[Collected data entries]
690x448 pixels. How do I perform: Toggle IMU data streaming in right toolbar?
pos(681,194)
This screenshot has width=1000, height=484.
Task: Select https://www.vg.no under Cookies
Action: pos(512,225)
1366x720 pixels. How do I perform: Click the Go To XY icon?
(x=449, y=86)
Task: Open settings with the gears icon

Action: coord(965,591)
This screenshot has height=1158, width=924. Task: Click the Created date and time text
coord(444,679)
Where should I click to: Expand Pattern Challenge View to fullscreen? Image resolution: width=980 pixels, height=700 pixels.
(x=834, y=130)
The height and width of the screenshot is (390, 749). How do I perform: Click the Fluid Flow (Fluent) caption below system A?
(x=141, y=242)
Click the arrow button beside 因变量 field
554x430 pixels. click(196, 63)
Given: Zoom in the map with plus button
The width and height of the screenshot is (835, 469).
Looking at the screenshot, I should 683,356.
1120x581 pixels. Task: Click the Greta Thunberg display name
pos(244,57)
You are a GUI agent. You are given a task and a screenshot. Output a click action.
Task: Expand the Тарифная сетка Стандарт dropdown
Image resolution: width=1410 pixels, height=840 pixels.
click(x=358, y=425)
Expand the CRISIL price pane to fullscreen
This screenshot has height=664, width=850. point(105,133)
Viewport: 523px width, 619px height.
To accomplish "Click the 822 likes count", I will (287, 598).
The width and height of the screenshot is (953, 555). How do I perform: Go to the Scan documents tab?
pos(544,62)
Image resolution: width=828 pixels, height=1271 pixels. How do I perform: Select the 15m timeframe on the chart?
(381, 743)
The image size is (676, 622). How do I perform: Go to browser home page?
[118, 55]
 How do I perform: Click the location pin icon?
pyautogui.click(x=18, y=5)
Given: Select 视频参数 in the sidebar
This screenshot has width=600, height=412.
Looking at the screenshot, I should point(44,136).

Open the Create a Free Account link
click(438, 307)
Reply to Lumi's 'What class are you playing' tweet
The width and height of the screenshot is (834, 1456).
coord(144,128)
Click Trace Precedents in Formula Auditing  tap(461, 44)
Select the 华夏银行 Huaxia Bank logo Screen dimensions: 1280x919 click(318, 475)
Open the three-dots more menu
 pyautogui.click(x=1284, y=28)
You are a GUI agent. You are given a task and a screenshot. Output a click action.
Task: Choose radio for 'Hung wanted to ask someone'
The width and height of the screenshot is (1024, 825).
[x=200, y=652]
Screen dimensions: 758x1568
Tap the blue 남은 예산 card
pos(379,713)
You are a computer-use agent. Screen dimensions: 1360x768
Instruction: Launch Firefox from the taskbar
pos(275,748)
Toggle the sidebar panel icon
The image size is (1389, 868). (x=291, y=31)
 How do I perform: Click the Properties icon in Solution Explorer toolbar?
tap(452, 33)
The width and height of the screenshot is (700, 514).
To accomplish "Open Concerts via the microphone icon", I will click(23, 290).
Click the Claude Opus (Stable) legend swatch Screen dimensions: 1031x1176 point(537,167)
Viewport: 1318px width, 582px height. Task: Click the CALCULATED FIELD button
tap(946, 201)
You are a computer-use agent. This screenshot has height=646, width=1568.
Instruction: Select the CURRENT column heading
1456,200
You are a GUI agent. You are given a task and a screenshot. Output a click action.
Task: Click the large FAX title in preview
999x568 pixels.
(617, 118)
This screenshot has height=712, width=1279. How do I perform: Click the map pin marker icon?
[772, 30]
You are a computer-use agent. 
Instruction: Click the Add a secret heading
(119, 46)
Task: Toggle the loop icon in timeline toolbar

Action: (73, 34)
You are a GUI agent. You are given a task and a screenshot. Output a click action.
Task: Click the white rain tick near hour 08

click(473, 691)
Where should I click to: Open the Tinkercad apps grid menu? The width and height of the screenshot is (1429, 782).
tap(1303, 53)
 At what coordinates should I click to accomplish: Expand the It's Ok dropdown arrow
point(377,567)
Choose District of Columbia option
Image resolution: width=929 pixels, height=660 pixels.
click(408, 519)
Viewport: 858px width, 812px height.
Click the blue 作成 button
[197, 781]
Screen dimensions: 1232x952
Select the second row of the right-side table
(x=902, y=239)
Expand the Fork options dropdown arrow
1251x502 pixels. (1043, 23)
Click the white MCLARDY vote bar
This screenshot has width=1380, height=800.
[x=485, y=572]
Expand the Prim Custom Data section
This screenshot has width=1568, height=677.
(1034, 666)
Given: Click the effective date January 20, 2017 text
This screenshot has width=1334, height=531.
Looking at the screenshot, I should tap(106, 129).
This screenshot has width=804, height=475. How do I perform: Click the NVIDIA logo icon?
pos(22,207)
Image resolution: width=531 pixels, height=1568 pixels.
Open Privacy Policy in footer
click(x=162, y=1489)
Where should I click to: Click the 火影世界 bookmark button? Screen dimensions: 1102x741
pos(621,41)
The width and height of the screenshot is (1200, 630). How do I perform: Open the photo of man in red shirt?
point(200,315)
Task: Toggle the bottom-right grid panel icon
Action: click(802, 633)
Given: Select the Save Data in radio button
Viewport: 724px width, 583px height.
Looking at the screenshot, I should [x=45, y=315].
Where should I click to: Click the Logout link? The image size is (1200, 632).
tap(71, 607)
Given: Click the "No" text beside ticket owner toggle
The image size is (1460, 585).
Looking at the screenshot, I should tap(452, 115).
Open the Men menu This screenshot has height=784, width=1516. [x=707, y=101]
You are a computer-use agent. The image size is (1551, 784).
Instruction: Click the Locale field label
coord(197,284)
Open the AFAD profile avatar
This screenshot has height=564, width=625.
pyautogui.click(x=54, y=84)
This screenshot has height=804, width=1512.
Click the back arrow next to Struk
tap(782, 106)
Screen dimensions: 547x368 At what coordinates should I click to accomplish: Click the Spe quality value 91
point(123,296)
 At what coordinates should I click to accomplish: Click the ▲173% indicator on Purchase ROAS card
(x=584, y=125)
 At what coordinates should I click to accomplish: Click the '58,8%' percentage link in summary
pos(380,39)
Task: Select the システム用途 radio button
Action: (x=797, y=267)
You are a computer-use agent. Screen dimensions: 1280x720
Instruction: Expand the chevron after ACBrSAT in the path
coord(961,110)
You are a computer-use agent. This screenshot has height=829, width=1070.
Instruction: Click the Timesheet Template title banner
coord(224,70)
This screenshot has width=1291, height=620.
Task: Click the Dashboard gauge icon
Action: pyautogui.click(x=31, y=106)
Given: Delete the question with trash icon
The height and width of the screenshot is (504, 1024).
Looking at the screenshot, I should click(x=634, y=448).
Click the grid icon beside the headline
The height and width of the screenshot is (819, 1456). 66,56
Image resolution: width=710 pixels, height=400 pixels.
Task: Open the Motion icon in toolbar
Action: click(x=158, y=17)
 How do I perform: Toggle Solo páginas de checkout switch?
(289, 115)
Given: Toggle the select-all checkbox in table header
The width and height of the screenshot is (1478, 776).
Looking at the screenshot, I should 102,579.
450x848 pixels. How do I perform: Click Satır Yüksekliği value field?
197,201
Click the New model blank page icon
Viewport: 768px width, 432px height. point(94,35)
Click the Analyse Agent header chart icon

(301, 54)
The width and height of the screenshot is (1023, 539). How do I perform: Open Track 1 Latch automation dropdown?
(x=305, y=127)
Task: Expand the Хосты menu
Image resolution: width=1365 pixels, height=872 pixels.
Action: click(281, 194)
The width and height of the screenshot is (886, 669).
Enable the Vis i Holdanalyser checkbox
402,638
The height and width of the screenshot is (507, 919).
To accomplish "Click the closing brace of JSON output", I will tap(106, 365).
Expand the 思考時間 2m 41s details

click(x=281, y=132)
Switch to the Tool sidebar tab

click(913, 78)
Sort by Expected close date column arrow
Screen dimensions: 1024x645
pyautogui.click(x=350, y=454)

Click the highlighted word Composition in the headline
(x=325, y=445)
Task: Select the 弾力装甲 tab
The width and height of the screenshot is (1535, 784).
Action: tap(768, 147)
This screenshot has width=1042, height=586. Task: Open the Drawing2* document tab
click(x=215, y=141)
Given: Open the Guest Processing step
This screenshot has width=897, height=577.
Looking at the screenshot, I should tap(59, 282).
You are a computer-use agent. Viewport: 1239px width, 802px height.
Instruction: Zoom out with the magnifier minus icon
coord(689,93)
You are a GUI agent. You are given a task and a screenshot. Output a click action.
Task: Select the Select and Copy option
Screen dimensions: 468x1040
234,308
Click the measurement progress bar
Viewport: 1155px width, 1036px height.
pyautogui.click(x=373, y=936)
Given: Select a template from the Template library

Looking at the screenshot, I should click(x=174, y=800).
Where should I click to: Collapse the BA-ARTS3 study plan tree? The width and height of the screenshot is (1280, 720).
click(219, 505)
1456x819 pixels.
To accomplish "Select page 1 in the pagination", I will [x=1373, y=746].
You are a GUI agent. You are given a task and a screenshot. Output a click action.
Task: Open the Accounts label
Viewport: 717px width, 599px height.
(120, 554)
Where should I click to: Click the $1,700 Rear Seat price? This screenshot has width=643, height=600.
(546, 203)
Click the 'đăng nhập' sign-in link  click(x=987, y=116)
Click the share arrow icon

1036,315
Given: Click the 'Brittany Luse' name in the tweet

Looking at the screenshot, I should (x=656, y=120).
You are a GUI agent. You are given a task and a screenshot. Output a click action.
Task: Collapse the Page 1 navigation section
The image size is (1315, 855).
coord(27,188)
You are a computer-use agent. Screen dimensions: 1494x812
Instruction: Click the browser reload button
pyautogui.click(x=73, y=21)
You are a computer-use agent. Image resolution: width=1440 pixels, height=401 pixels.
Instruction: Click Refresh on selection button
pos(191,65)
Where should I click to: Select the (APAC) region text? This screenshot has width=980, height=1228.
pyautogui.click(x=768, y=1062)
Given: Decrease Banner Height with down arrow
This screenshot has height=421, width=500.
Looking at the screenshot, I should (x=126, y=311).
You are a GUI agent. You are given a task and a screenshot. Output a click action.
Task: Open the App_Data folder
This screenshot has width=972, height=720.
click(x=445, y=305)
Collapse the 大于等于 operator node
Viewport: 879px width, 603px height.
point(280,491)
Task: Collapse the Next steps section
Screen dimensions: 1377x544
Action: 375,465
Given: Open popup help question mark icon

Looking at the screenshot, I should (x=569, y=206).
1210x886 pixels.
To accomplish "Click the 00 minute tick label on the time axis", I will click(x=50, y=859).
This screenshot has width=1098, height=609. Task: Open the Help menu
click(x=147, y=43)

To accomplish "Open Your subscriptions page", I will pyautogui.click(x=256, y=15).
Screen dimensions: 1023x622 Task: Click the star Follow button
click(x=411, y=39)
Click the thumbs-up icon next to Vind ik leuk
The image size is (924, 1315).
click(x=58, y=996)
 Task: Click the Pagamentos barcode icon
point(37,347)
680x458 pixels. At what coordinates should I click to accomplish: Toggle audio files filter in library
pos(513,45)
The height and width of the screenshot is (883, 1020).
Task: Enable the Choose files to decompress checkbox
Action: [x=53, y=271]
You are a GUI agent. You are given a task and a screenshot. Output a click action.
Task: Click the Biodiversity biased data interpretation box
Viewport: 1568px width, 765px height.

▶ [Exercise brief] Using the data above, extract exactly the lines from the one that holds "The image size is (676, 622)." to the one that holds "Click the Claude", both ends included, and no others.

▶ [Task response]
The image size is (676, 622). How do I perform: Go to browser home page?
[118, 55]
 How do I perform: Click the location pin icon?
pyautogui.click(x=18, y=5)
Given: Select 视频参数 in the sidebar
This screenshot has width=600, height=412.
Looking at the screenshot, I should point(44,136).

Open the Create a Free Account link
click(438, 307)
Reply to Lumi's 'What class are you playing' tweet
The width and height of the screenshot is (834, 1456).
coord(144,128)
Click Trace Precedents in Formula Auditing  tap(461, 44)
Select the 华夏银行 Huaxia Bank logo Screen dimensions: 1280x919 click(318, 475)
Open the three-dots more menu
 pyautogui.click(x=1284, y=28)
You are a GUI agent. You are given a task and a screenshot. Output a click action.
Task: Choose radio for 'Hung wanted to ask someone'
The width and height of the screenshot is (1024, 825).
[x=200, y=652]
Screen dimensions: 758x1568
Tap the blue 남은 예산 card
pos(379,713)
You are a computer-use agent. Screen dimensions: 1360x768
Instruction: Launch Firefox from the taskbar
pos(275,748)
Toggle the sidebar panel icon
The image size is (1389, 868). (x=291, y=31)
 How do I perform: Click the Properties icon in Solution Explorer toolbar?
tap(452, 33)
The width and height of the screenshot is (700, 514).
To accomplish "Open Concerts via the microphone icon", I will click(23, 290).
Click the Claude Opus (Stable) legend swatch Screen dimensions: 1031x1176 point(537,167)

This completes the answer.